New research from the Employee Benefit Research Institute shows that the amount of new IRA dollars from rollovers led those from contributions by a 10-to-1 margin.
EBRI looked at a database of 14 million IRAs with total assets of $732.9 billion as of year-end 2008.
The annual IRA contribution limit is $5,000, or $6,000 for those age 50 or older, while rollovers have no such limit. Still, the size of this market should be instructive for fund firms, says Craig Copeland, senior research analyst at EBRI and author of the study.
“That’s a lot of money that’s in play annually for the investment companies to get,” Copeland says. “If you look, particularly as people get older, you’re talking about six-figure dollar amounts that I think would be very attractive.”
The EBRI database represents about one fifth of the total IRA market in terms of assets, according to Copeland. The group studied consists of 11.1 million unique individuals, or about one sixth to one seventh the total number of IRA participants, Copeland says.
Within that sample group, investors rolled over about $69 billion into IRAs in 2008, according to the study. By contrast, other new IRA contributions totaled $5.7 billion over the same period.

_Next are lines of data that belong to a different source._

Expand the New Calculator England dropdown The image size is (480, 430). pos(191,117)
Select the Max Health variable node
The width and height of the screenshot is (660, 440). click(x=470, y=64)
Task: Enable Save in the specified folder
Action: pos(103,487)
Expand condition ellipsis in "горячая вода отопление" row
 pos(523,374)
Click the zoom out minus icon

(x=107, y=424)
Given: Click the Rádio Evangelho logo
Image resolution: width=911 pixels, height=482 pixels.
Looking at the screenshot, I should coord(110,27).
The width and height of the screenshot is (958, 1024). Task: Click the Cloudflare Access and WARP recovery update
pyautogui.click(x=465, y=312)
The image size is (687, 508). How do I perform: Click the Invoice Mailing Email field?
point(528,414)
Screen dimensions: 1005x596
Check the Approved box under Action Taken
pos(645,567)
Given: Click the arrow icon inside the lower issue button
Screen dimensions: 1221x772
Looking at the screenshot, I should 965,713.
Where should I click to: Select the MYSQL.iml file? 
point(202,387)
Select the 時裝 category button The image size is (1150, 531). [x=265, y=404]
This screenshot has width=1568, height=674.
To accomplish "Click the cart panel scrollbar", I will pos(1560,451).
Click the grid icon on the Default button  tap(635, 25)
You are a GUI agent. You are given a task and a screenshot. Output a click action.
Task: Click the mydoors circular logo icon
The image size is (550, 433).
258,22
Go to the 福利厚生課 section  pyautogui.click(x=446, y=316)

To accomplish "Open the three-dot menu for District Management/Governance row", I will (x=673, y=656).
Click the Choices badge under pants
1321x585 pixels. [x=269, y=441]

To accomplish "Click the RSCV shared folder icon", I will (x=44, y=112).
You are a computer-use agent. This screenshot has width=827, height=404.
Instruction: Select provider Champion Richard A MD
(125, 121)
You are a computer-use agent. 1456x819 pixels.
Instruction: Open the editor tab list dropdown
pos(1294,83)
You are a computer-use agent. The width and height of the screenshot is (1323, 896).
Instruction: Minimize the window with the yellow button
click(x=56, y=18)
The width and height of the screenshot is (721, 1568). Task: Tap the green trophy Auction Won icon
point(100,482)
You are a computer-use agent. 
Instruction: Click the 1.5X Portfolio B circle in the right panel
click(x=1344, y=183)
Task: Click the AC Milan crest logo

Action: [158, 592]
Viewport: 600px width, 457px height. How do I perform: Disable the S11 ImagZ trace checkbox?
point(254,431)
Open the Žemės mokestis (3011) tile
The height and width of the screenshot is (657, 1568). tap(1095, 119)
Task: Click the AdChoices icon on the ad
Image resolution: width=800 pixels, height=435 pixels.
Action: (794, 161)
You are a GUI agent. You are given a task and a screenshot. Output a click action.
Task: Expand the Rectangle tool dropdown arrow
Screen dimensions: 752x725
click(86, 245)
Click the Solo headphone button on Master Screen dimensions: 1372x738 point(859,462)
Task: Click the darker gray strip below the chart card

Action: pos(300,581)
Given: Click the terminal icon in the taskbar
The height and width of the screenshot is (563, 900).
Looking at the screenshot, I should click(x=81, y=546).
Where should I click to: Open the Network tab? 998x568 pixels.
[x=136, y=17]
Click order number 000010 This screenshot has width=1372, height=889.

The size of the typical IRA rollover peaks among investors in their 60s. Rollovers from investors ages 60 to 64 totaled $16.3 billion, with an average of $137,451 and median of $55,000. Rollovers from investors ages 65 to 69 totaled $10.1 million, with an average of $137,035 and median of $51,755. The 55 to 59 and 70-and-older age cohorts also averaged six-figure rollover amounts.